Chatbots, crises, and schools: mental-health systems under strain

The American Psychological Association warned against unsupervised AI therapy, citing risks like self-diagnosis and dependence as research flags chatbot harms for teens. [P]Meanwhile, demand outpaces capacity—over a million children are now referred to services annually and California is pushing schools to be mental-health hubs even as workforce gaps bite. Cities and counties are experimenting with nonpolice crisis response and integrated care, but regional suicides and correctional-worker crises show the system still has holes to patch.

Education

Curriculum fights, loan rules, and AI schooling priorities

Campus free-speech disputes at UW–Madison and textbook curriculum battles driven by the Christian right highlight culture wars shaping school policy while Texas boards steer classroom content. [P]Financial shifts matter too: new loan caps and a court victory protecting public-servant loan forgiveness could reshape who can afford grad school and teacher pipelines with winners and losers in health and legal fields.
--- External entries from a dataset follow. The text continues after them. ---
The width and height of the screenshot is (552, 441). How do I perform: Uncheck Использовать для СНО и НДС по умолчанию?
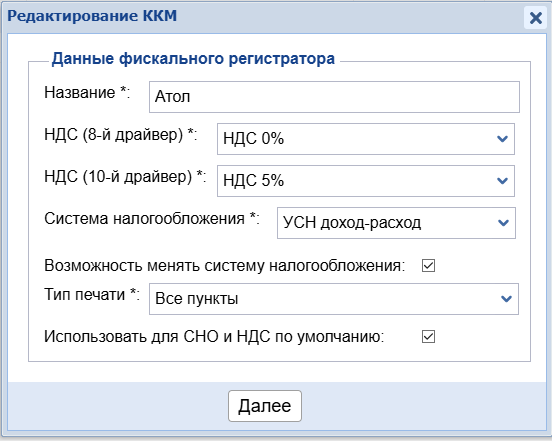coord(428,337)
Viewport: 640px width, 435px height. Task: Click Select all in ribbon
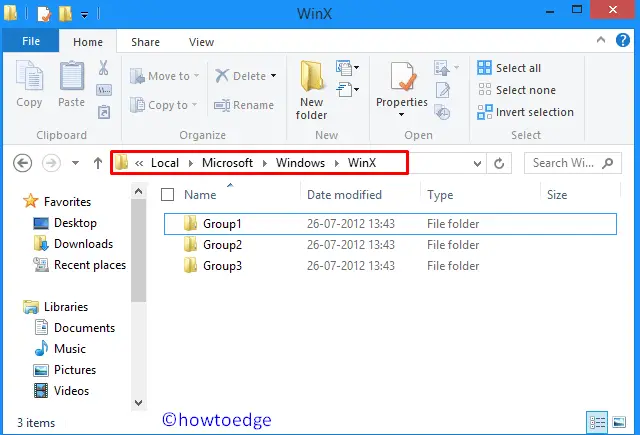click(x=517, y=68)
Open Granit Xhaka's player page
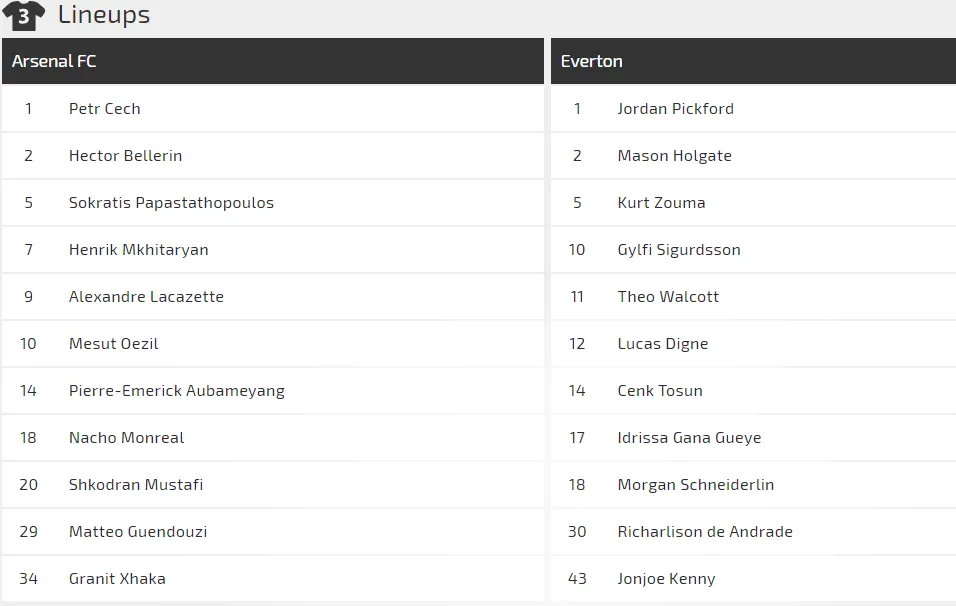The image size is (956, 606). pos(117,579)
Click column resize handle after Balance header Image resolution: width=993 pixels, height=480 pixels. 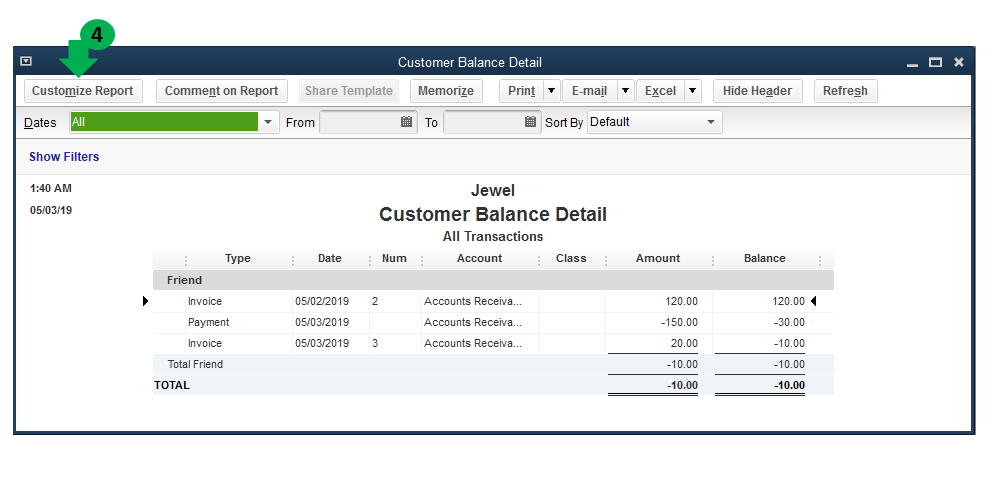[820, 260]
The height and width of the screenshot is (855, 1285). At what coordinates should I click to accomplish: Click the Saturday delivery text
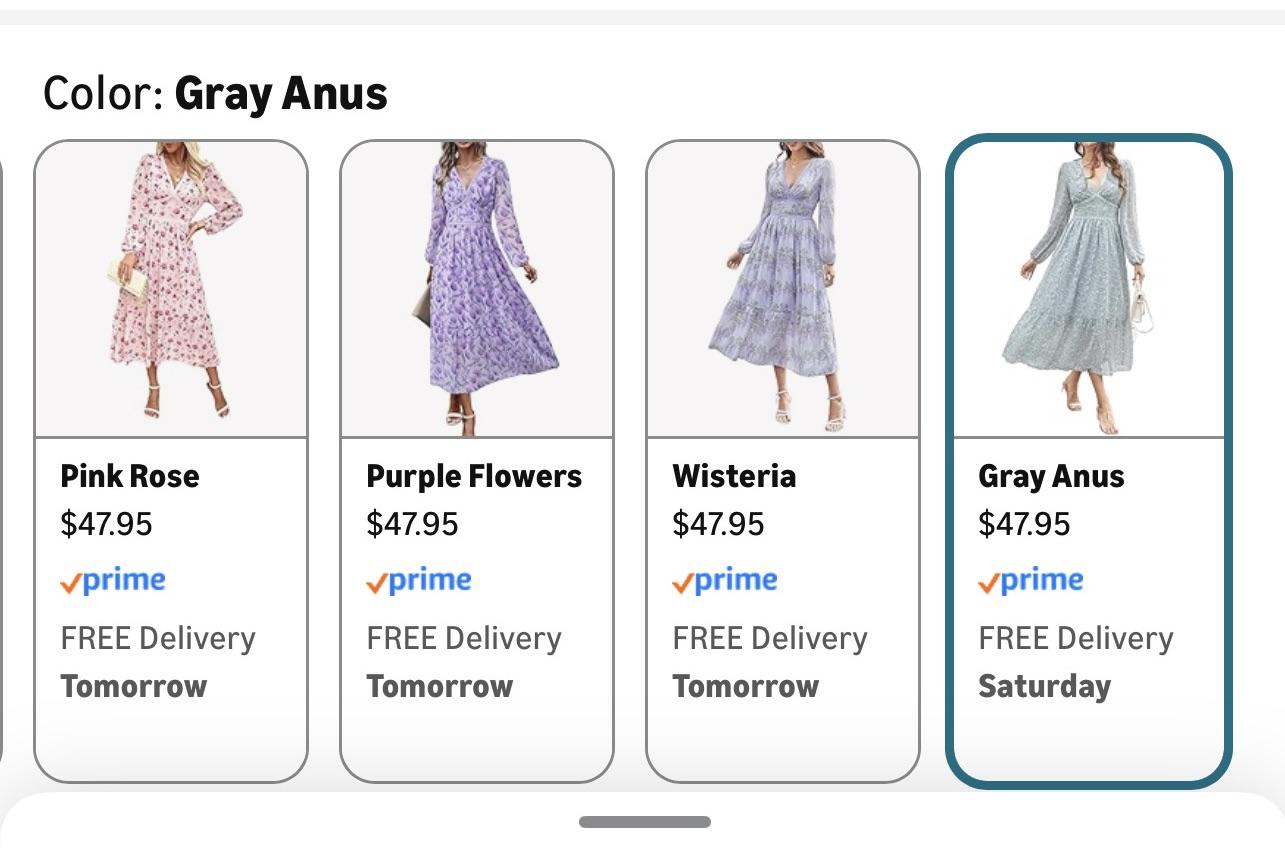pyautogui.click(x=1044, y=687)
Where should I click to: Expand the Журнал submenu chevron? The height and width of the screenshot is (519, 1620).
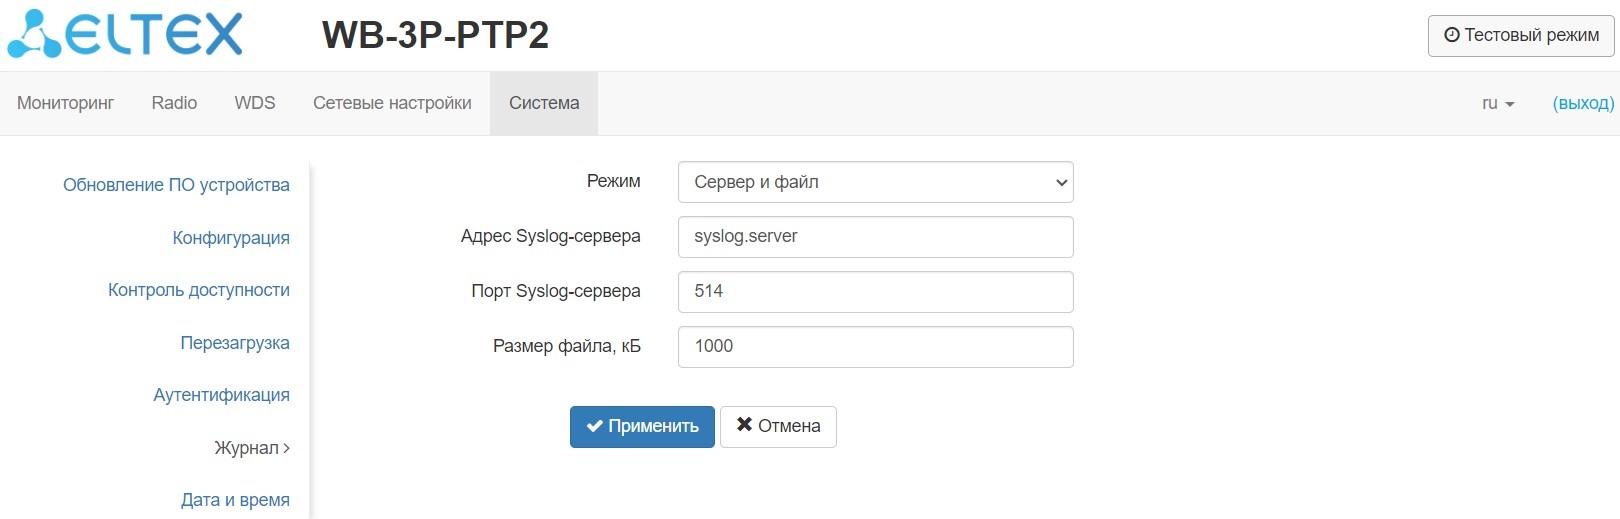click(x=286, y=448)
Meanwhile, states and universities race to teach AI literacy and build curricula — because yes, kids must learn to outsmart the very bots that correct their grammar.

Music

Artists push back as AI trains on songs without consent

Independent musicians are up in arms over YouTube's claim that uploaded tracks grant rights for AI training, sparking debates about informed consent and creator protections while Australian acts like AC/DC face legal gaps. [P]In brighter news for touring and festivals, LE SSERAFIM joins the 2026 iHeartRadio lineup and Ashe scored a major label deal, reminding everyone that careers still grow even when machines try to sing along and Ashe inks with Atlantic.